JYOTI MALHOTRA
New Delhi, August 29, 2007 : Come hell or high water, the Congress high command knows it can always depend on one man to come to the aid of the party.
So when the high command shot down External Affairs minister Pranab Mukherjee’s name for President a couple of months ago because he was much too ``indispensable’’ to be allowed to semi-retire, no one realised just how true that would turn out to be.
In the wake of the political crisis over the Indo-US nuclear deal currently gripping the government, Mukherjee has become the one man everyone is turning to.
Seconded by both Prime Minister Manmohan Singh and Congress president Sonia Gandhi to find a way out of the crisis with the Left parties, Mukherjee has patiently met every top leader from the CPM and the CPI, the RSP and the Forward Bloc, over the last three days.
And when a committee is set up to probe the whys and wherefores of the 123 agreement and the Hyde Act, Mukherjee will be its likely head.

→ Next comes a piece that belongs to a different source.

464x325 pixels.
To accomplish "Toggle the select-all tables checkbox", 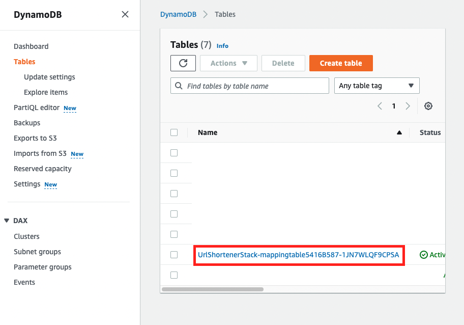I will (x=174, y=132).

By night, the Congress party’s political managers, Ahmed Patel and Defence minister AK Antony, land up at 13, Talkatora Road, the small white nondescript bungalow in which Mukherjee has lived for years and years. (He is entitled to a much fancier house of course, according to his stature, but he refuses to leave this place.)

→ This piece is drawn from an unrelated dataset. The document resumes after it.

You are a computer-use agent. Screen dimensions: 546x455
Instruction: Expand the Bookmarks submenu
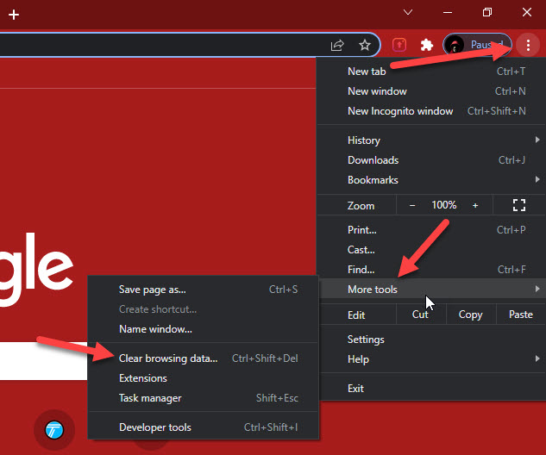tap(431, 180)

Mukherjee’s aides say Patel and Anthony are around almost till the clock strikes midnight. Both know they cannot find a solution to the crisis without Mukherjee’s views on the matter.
``There are no holidays for us. We work on Onam and we work on Raksha Bandhan. We work during the day when Parliament is in session, in the Ministry of External Affairs and outside. Naturally we work on weekends,’’ Mukherjee’s aides said.
In fact, Mukherjee summoned the entire West Bengal Pradesh Congress committee for a meeting at his house a few days ago, a move being interpreted by some political observers as meaning that snap polls will be held sooner than later.
``Everything was discussed in the meeting, including the Indo-US nuclear deal and the Left’s failure to achieve industrialization in Bengal,’’ said sources.
Analysts love to point out that the Congress party’s near-total dependence on `Dada,’as Mukherjee is affectionately called, stems from the fact that he has been in the Congress party longer than any Congressman alive, first appointed minister of state for commerce in Indira Gandhi’s cabinet in the late 60s itself.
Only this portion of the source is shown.